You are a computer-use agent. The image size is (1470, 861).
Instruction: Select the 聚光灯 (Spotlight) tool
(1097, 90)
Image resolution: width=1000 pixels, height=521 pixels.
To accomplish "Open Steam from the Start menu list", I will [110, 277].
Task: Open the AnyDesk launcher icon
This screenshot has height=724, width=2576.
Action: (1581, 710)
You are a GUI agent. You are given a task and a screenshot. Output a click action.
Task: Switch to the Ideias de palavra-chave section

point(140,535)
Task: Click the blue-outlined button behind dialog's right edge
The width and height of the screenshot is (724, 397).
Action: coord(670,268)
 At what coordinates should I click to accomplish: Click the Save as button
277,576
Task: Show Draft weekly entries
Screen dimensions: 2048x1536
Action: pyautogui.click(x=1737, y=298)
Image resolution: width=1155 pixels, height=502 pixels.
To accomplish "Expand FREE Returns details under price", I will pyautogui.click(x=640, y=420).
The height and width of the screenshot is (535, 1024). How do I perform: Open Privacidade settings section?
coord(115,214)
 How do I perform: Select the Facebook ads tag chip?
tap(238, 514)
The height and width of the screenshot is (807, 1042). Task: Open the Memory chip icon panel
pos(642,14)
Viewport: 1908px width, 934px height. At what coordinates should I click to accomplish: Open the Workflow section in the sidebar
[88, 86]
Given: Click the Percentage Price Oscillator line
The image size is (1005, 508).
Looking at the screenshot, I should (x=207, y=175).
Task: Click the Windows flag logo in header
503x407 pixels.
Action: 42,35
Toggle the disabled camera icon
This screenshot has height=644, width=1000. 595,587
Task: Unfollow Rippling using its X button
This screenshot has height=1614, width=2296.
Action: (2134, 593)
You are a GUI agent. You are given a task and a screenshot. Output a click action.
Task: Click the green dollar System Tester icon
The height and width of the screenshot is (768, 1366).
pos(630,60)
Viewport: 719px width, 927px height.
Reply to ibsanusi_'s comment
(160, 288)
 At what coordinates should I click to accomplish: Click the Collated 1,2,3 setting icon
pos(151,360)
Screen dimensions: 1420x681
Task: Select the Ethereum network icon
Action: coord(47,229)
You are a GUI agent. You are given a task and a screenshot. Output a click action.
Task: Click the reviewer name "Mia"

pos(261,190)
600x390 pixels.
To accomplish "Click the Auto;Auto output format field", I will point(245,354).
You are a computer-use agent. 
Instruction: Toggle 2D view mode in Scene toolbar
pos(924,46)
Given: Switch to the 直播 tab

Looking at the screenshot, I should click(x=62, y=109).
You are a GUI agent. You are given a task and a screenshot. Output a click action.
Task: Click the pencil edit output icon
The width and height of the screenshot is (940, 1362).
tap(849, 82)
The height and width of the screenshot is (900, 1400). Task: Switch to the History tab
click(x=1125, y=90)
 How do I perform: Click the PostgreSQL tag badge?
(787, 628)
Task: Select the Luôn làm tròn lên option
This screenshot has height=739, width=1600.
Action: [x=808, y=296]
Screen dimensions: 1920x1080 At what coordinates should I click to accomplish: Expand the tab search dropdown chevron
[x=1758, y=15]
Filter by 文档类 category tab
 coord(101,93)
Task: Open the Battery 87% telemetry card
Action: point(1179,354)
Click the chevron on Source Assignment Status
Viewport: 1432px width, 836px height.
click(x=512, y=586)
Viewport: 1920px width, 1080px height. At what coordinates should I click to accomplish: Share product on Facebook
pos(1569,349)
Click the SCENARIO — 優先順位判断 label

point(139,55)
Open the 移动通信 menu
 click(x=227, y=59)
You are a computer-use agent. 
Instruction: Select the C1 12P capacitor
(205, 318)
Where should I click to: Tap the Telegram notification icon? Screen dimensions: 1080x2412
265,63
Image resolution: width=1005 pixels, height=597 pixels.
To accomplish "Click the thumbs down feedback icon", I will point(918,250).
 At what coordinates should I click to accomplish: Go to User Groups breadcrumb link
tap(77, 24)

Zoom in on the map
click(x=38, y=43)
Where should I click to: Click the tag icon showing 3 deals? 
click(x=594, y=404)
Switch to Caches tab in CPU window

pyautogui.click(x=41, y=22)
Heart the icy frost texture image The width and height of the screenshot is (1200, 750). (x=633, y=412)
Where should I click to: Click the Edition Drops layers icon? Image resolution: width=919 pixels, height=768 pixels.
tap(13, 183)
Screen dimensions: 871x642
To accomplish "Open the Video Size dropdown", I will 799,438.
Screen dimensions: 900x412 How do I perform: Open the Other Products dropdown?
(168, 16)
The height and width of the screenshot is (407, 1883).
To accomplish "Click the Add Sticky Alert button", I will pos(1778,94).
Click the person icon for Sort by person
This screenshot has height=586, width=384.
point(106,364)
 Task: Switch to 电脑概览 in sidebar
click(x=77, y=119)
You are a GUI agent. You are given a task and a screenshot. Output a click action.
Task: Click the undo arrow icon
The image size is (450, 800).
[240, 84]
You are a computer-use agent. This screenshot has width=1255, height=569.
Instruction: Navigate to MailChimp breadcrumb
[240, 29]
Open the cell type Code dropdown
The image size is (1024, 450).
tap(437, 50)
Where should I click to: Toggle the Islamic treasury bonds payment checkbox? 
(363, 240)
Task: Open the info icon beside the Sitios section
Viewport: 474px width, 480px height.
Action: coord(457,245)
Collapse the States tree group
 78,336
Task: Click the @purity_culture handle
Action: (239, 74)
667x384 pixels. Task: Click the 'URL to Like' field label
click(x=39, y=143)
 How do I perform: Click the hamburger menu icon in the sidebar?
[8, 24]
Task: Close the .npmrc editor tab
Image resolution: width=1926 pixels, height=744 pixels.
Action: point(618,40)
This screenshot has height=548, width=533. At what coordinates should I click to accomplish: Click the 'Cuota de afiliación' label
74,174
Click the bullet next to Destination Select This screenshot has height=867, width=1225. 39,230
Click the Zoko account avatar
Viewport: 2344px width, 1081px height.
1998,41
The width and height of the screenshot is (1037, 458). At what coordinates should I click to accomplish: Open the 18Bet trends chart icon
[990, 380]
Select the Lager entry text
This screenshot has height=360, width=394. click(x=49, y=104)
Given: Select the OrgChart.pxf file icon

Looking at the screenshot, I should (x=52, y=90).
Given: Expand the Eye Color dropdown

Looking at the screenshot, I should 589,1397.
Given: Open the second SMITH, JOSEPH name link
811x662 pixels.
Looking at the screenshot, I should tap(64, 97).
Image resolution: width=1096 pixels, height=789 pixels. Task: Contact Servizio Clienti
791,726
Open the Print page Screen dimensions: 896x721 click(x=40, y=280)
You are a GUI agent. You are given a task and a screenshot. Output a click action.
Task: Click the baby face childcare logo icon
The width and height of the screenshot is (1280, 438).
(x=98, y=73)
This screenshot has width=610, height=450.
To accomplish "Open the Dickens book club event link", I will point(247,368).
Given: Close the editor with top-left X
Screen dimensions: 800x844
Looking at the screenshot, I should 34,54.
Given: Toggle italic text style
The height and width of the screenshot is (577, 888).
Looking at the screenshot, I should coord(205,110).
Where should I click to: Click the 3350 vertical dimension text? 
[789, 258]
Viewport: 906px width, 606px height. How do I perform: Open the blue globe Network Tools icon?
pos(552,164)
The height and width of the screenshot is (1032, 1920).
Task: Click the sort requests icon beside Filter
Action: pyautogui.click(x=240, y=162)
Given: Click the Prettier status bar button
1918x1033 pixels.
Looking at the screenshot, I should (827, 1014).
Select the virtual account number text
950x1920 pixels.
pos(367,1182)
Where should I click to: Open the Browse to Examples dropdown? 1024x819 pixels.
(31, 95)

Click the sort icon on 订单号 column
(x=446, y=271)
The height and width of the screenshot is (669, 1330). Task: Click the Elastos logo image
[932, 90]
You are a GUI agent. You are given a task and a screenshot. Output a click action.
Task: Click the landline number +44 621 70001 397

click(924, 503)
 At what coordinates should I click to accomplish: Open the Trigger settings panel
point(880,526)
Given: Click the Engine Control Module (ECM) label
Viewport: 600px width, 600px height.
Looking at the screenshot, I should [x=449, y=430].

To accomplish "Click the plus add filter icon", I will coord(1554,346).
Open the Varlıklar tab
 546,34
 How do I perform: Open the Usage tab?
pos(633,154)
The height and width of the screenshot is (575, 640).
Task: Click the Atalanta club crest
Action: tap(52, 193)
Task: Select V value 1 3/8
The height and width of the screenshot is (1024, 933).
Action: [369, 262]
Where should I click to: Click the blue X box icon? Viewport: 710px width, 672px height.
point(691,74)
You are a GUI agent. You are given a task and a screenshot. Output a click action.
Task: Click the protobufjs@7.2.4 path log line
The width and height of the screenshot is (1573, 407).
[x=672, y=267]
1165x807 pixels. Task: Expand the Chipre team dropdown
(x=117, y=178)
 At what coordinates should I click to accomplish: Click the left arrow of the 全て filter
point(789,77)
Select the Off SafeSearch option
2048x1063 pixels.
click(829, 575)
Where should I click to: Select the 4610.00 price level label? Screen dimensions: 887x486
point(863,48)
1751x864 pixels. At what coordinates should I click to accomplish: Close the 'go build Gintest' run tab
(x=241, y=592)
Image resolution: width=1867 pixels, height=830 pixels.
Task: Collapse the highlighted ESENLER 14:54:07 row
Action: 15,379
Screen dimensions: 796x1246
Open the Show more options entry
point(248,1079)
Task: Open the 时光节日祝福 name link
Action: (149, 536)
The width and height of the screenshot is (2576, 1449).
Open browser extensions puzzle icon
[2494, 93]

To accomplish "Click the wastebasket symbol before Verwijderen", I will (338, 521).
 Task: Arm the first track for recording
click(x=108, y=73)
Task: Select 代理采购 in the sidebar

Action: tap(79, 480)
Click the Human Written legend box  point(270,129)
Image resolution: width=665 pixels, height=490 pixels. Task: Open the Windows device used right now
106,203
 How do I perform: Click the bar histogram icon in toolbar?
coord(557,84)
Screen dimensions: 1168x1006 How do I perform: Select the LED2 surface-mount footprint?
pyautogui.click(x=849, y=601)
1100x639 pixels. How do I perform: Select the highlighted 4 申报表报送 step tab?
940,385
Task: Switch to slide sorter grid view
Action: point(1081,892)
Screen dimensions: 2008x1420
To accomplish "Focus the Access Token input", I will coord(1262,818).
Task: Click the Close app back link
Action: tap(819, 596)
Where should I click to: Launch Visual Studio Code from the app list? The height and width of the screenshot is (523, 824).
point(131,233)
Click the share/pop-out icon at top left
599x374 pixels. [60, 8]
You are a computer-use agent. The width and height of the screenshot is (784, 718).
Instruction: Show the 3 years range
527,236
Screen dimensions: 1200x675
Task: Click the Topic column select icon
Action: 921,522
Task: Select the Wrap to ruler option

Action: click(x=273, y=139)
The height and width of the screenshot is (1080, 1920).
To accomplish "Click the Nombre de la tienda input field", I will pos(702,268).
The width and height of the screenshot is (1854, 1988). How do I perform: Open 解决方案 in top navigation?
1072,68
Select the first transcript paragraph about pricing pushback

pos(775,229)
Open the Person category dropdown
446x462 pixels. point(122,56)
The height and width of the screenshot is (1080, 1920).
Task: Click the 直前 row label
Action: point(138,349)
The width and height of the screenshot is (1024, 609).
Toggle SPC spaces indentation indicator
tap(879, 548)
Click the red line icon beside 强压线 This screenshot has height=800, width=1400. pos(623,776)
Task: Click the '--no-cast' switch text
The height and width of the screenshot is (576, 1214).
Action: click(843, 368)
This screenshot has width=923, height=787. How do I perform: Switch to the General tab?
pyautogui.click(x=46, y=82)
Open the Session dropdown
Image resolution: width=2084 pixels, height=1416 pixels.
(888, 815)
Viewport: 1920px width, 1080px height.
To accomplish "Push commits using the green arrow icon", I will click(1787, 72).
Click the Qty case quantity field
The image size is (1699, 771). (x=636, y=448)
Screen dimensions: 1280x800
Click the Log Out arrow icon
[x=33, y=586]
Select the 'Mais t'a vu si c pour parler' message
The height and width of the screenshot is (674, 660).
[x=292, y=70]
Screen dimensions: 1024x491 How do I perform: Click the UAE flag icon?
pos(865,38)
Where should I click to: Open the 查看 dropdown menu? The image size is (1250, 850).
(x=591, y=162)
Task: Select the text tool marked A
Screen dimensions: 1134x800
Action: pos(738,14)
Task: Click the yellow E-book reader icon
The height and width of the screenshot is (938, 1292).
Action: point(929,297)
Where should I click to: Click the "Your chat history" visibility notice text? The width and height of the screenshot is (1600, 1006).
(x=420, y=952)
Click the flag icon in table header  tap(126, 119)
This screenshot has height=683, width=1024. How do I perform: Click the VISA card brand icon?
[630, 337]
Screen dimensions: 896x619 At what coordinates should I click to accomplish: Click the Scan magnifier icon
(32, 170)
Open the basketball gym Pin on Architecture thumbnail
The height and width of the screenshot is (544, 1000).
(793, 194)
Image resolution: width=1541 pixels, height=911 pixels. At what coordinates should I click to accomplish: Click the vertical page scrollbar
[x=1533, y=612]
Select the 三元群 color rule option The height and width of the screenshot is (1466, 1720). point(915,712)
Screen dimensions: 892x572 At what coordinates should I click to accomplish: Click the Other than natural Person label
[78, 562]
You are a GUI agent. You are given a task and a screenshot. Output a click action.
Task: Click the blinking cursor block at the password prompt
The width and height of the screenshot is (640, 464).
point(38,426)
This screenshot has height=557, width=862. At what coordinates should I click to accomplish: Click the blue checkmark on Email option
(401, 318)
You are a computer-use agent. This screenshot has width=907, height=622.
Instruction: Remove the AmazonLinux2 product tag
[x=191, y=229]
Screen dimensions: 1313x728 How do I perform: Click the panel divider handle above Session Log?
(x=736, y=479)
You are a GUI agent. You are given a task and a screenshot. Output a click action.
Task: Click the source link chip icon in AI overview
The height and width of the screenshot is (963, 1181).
◆ ◆ ◆
* To do:
Copy the material above from the line with "How do I perform: Click the hamburger" up to and including the line with "This screenshot has height=360, width=394.", keeping each line unchanged.

* Task solution:
 How do I perform: Click the hamburger menu icon in the sidebar?
[8, 24]
Task: Close the .npmrc editor tab
Image resolution: width=1926 pixels, height=744 pixels.
Action: point(618,40)
This screenshot has height=548, width=533. At what coordinates should I click to accomplish: Click the 'Cuota de afiliación' label
74,174
Click the bullet next to Destination Select This screenshot has height=867, width=1225. 39,230
Click the Zoko account avatar
Viewport: 2344px width, 1081px height.
1998,41
The width and height of the screenshot is (1037, 458). At what coordinates should I click to accomplish: Open the 18Bet trends chart icon
[990, 380]
Select the Lager entry text
This screenshot has height=360, width=394. click(x=49, y=104)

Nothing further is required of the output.